Try it:
Reproduce the lines from the first one through the line holding "(229, 178).", both included, without the pictures.

Exercise data:
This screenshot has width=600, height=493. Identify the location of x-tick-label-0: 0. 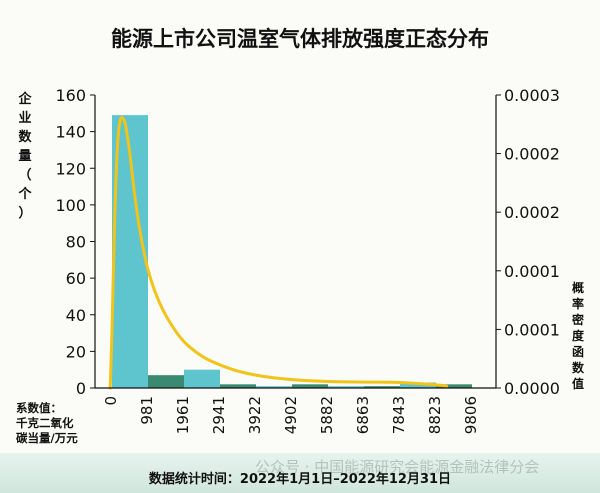
(111, 401).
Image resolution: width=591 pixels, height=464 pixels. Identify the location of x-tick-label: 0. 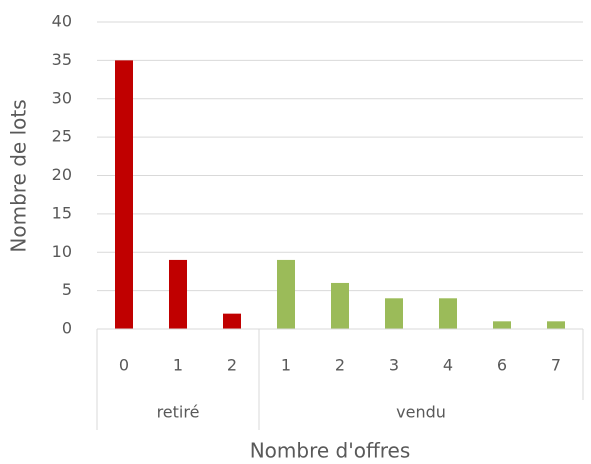
(124, 366).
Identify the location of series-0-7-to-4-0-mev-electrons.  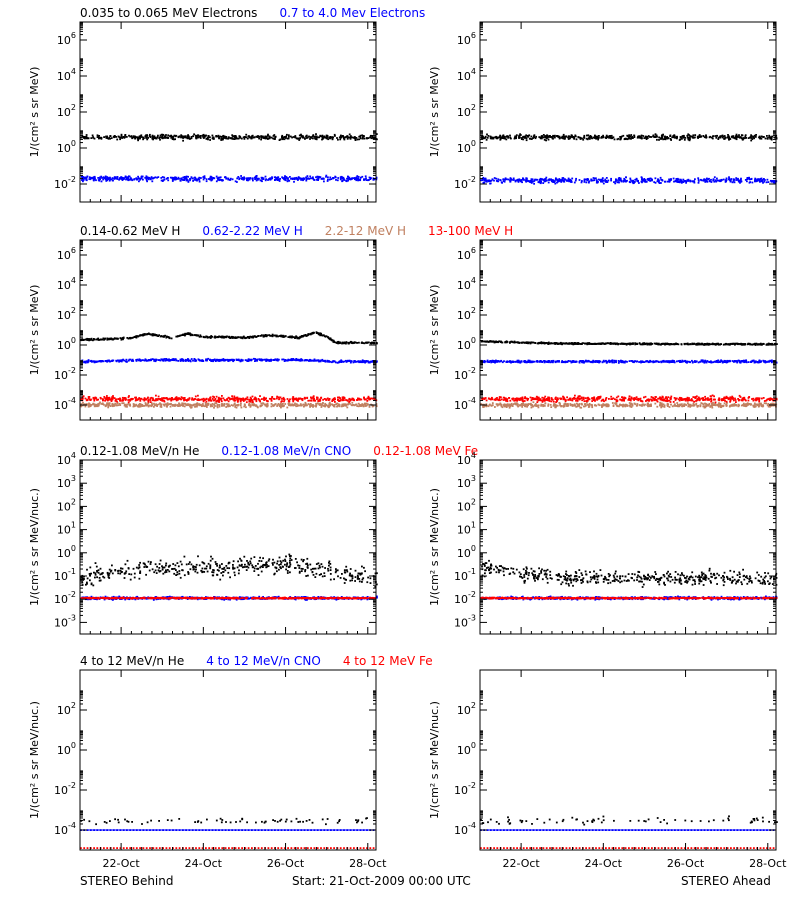
(229, 178).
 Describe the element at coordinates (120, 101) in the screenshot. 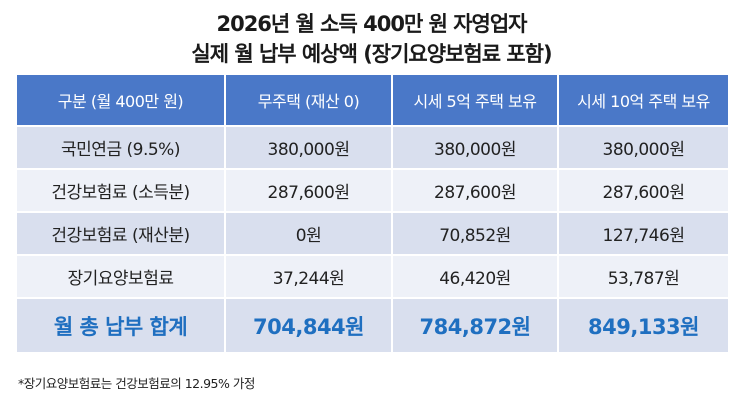

I see `header-category: 구분 (월 400만 원)` at that location.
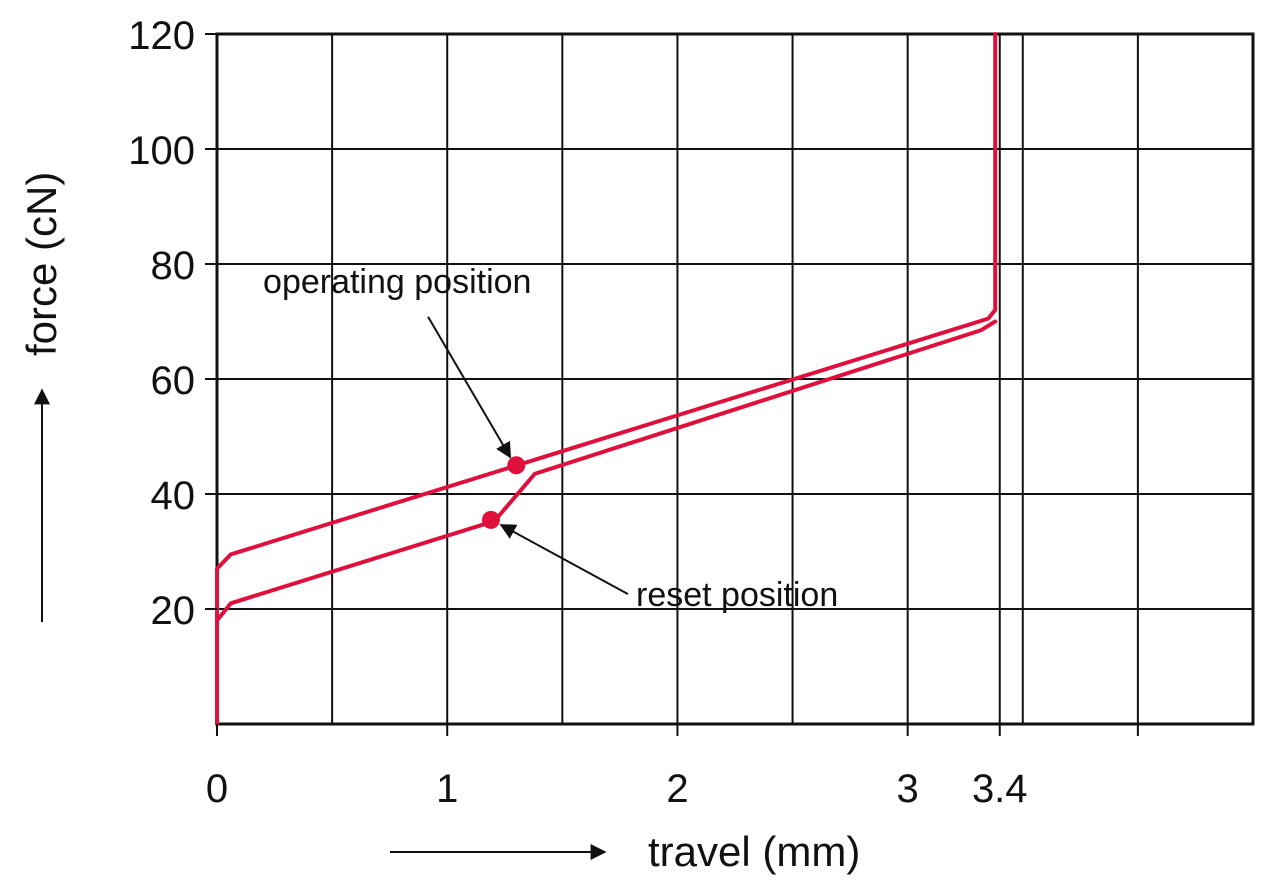 The width and height of the screenshot is (1276, 886). Describe the element at coordinates (447, 789) in the screenshot. I see `x-tick-label-1: 1` at that location.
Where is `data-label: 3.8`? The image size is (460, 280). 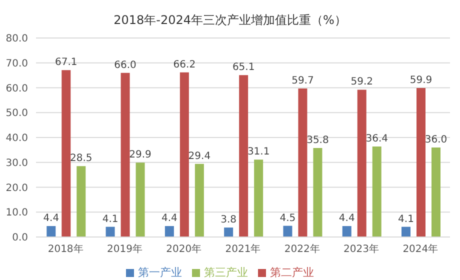 data-label: 3.8 is located at coordinates (228, 220).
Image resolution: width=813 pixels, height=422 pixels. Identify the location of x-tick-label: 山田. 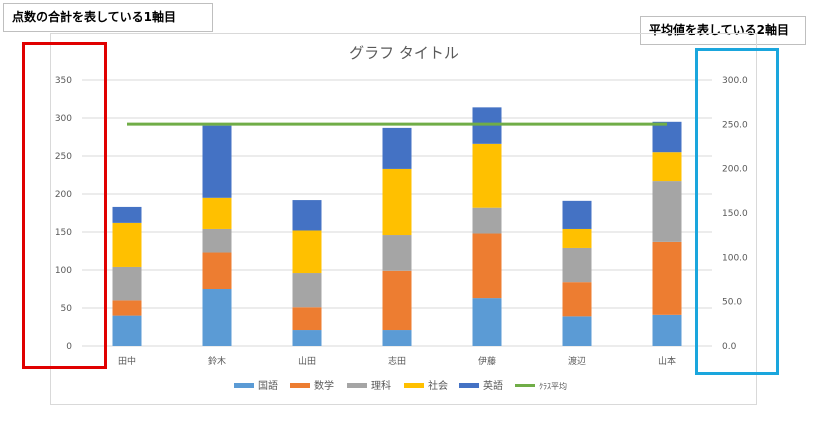
(307, 362).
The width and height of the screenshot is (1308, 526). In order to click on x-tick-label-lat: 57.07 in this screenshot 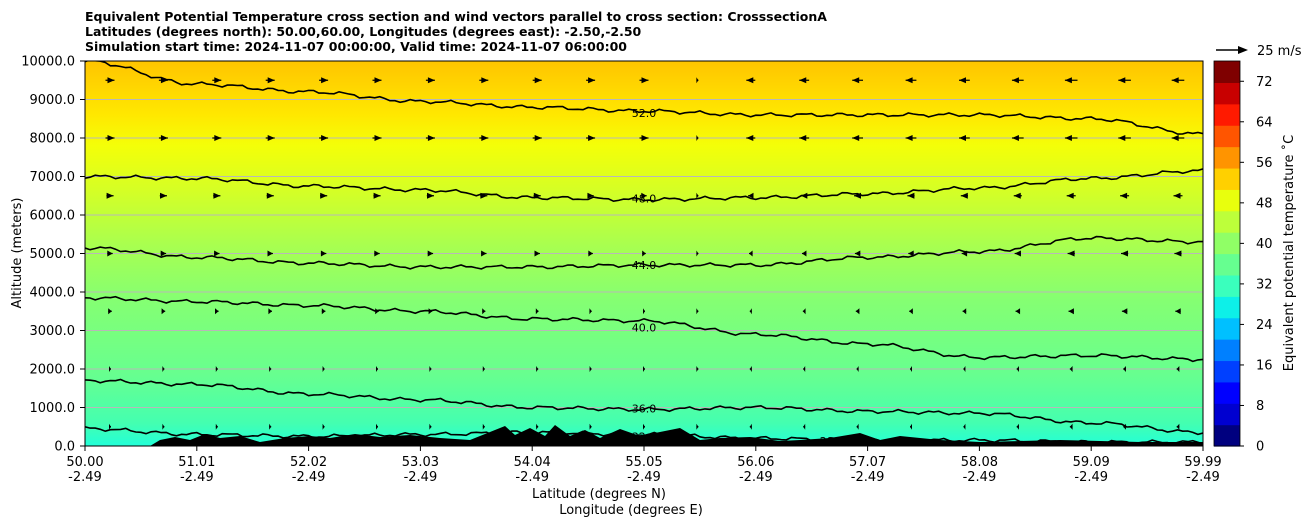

Answer to the exercise:
This screenshot has width=600, height=493. Identify the location of x-tick-label-0: 0. 
(111, 401).
Image resolution: width=591 pixels, height=464 pixels. Identify the location of x-tick-label: 0. 
(124, 366).
Identify the location of series-0-7-to-4-0-mev-electrons.  
(229, 178).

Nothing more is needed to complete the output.